Au bout du compte, le vaisseau de réfugiés fut autorisé à se poser dans un coin isolé du Canada – probablement parce que le gouvernement avait décidé que parce que la culture asgardienne avait majoritairement influencé la sphère scandinave, ça voulait dire qu'ils ne pourraient être heureux que dans un pays où il était supposé faire froid.
Bon, ce n'était pas le Pôle Nord ni même l'Islande, mais Bruce ne pouvait quand même pas s'empêcher de penser qu'il s'agissait de délit de faciès.
Enfin, les réfugiés ne se plaignaient pas : à peine autorisés à débarquer, chacun avait été parcourir en long et en large le lopin attribué aux extraterrestres en mal de logement, examinant les bois alentours d'un œil critique et se demandant visiblement où ils installeraient les latrines pour éviter que les voisins se plaignent trop des odeurs.
Une fois le repérage effectué, on était passé à la construction. Bruce avait regardé des vidéos de survivaliste à une ou deux reprises sur Youtube et s'était toujours senti un peu émerveillé, un peu intimidé devant le savoir-faire de ces bonhommes qui réussissaient à vous bâtir un bunker souterrain sans rien de plus qu'une pelle et plusieurs seaux d'eau. Les Asgardiens…

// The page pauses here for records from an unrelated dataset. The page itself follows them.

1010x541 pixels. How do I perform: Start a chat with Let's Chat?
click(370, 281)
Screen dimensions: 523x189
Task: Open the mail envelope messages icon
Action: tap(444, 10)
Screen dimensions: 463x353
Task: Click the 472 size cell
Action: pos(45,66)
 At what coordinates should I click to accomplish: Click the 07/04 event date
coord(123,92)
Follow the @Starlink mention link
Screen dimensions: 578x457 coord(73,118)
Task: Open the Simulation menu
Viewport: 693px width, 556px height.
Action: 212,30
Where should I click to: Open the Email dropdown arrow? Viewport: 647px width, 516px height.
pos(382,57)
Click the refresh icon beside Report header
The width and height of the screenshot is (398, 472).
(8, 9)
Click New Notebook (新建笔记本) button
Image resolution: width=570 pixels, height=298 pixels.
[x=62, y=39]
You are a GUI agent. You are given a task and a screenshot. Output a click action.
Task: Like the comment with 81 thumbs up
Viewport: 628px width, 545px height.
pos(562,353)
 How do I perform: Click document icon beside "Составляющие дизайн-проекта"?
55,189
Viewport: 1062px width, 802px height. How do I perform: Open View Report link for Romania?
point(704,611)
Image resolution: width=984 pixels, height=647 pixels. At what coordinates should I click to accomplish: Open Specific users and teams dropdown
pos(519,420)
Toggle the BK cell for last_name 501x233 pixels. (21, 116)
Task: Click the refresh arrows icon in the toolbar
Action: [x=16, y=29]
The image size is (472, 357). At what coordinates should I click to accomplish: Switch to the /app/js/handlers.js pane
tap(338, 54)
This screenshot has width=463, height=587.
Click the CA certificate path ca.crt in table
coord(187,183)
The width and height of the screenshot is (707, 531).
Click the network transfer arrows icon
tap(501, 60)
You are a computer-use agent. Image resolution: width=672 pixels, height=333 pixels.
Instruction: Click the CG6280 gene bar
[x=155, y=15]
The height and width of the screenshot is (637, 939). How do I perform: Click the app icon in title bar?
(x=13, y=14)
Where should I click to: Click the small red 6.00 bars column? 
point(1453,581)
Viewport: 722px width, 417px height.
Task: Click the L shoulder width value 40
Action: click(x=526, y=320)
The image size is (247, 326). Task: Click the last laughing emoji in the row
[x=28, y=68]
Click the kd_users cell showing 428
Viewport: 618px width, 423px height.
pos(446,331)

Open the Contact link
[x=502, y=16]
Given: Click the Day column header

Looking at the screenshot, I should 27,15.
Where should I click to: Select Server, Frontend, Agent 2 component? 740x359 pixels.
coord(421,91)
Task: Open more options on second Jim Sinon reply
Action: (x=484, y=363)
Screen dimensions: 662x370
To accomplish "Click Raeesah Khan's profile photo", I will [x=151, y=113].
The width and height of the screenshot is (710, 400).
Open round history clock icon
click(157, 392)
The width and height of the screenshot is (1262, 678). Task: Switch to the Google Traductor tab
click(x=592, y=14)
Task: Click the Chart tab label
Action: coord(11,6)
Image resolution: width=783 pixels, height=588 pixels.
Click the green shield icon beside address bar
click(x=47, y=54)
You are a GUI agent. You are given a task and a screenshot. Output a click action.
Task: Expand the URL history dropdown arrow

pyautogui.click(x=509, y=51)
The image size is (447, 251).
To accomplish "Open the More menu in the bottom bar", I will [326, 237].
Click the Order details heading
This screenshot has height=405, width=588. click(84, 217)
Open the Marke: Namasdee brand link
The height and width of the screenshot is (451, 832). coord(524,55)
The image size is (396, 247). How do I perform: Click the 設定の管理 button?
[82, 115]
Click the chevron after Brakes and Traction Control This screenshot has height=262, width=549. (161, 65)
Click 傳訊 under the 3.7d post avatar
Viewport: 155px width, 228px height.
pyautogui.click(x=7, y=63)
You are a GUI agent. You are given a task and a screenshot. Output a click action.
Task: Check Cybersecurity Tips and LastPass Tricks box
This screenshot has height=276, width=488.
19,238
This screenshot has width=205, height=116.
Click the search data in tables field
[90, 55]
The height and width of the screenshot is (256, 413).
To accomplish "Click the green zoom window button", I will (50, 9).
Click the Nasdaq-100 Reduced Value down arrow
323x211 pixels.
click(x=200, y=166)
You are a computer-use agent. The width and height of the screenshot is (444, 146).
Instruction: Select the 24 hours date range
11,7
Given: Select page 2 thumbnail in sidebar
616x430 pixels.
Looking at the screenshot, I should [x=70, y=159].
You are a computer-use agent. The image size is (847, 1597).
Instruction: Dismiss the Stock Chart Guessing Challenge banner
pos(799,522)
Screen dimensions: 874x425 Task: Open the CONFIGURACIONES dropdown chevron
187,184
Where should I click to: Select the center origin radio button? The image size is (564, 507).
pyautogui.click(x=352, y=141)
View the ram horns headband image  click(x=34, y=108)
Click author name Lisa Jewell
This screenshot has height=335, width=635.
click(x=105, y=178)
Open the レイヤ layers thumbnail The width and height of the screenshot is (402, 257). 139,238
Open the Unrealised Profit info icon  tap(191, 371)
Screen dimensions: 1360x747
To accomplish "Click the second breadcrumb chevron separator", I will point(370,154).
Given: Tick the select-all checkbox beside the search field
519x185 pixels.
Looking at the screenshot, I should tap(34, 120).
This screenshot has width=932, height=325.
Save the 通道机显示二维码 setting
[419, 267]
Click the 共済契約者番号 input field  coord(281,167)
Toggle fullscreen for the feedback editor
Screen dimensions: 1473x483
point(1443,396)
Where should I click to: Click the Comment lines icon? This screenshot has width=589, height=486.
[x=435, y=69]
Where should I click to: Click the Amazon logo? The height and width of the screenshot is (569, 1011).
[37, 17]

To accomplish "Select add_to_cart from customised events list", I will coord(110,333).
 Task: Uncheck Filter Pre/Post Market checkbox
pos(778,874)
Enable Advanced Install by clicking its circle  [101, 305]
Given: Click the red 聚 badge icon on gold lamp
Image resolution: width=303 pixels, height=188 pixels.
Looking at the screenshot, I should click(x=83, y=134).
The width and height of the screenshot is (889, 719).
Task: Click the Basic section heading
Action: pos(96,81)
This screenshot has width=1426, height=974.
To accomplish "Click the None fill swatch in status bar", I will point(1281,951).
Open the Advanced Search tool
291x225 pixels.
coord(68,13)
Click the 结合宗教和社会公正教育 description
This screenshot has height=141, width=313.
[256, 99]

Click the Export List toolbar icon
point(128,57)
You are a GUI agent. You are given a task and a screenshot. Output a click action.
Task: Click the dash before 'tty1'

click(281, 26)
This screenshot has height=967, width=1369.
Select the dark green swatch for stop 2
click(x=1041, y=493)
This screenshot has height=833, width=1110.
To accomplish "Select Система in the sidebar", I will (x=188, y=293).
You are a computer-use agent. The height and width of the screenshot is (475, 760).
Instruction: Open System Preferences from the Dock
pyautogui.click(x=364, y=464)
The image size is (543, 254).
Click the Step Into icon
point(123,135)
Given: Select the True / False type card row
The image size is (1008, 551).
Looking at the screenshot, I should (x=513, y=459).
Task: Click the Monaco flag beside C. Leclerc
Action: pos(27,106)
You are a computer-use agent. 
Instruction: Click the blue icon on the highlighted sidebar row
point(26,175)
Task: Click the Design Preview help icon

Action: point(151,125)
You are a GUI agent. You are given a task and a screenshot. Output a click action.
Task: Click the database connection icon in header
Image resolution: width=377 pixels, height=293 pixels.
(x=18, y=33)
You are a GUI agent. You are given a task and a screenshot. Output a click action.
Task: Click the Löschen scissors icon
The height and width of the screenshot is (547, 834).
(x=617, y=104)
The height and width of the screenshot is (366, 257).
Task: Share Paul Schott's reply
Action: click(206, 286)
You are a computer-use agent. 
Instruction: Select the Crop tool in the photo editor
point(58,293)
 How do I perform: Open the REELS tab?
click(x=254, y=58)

Les Asgardiens étaient bien plus intimidants que n'importe quel survivaliste terrien endurci, parce que leur constitution était adaptée à des conditions de vie beaucoup plus rudes. Mine de rien, voir un aimable vieux vous porter un épais tronc d'arbre sur l'épaule et l'entendre expliquer qu'il avait abattu l'engin du tranchant de la main, et rire parce que l'arbre n'avait même pas essayé de se défendre… et bien, ça vous ouvrait l'esprit.
Tout le monde participait, y compris la famille royale – Bruce avait carrément vu Frigga aider à monter l'infirmerie – et les géants bleus qui observaient les travaux d'un air dédaigneux mais n'en produisaient pas moins des rampes de glace pour faciliter le déplacement des troncs et créer des piquets provisoires le temps que de plus solides en soient confectionnés.
Très franchement, les Asgardiens n'avaient pas du tout besoin d'aide pour se constituer de nouvelles maisons – très simples au demeurant, à peine une pièce ou deux dans lesquelles étaient rangées les maigres possessions sauvées du désastre. Là où ça devenait plus épineux, c'était la question du ravitaillement.
Les États-Unis étaient prêts à fournir un mois de soutien alimentaire aux réfugiés dont les provisions s'étaient amenuisés au cours du voyage, et qui ne pouvaient vraiment pas refuser l'aide peu importe à quel point le cadeau ne cachait pas les obligations venant avec – l'attente d'un remboursement, en monnaie ou en service, l'Amérique n'était pas regardante en la matière.
Il fallait toujours payer. Bruce espérait que Thor et les survivants de sa planète parviendraient à négocier un prix qui leur permettrait de conserver leur âme plus ou moins indemne.